--- Aim of the exercise ---
How many lines of the data below contain the string "screenshot", with case counting? Reply with the number alone.

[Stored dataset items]
_ _ _ _ _

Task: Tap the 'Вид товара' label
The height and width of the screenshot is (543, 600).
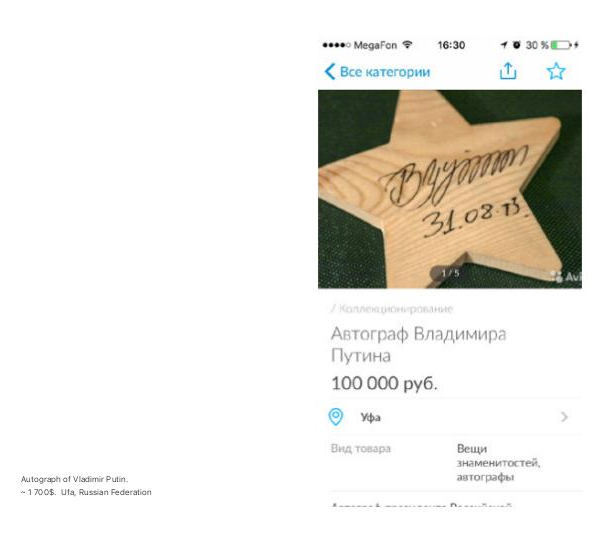Action: (x=360, y=448)
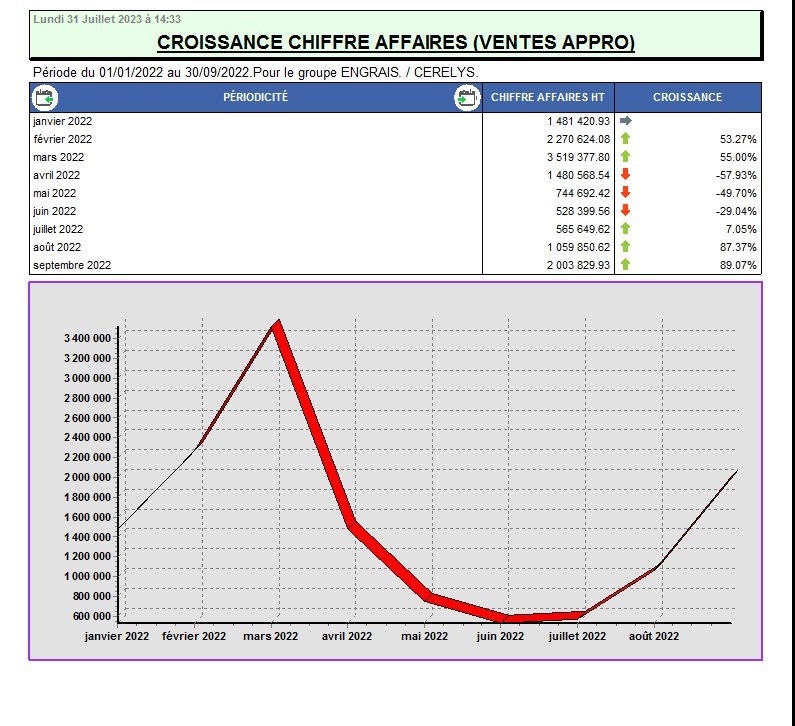795x726 pixels.
Task: Click the juin 2022 label on chart axis
Action: click(x=500, y=635)
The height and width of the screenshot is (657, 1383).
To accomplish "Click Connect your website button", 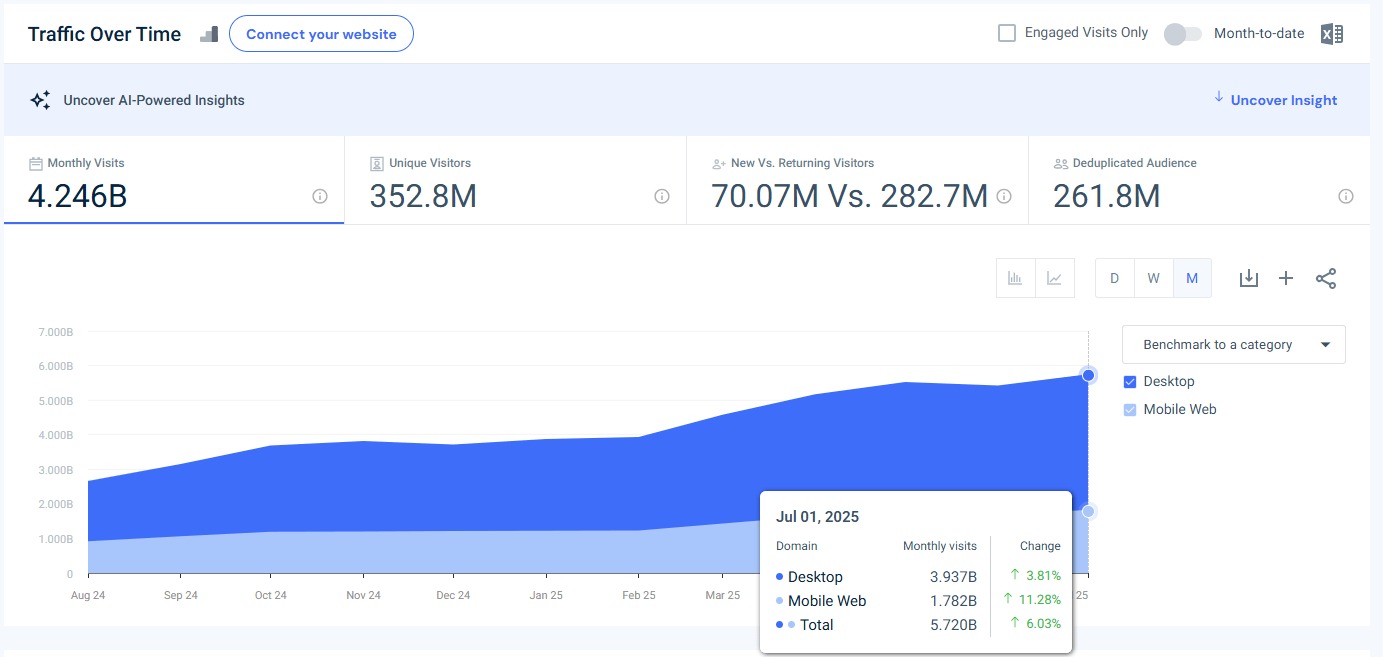I will pyautogui.click(x=321, y=34).
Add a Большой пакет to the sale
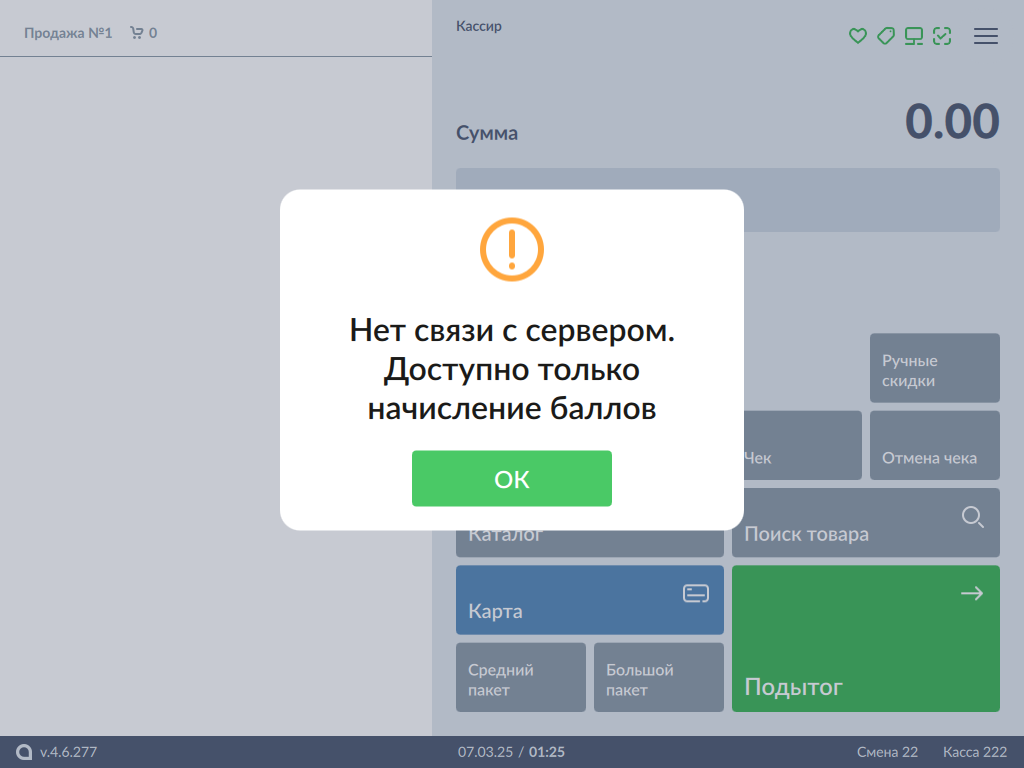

_ _ _ _ _

--- Full answer ---
2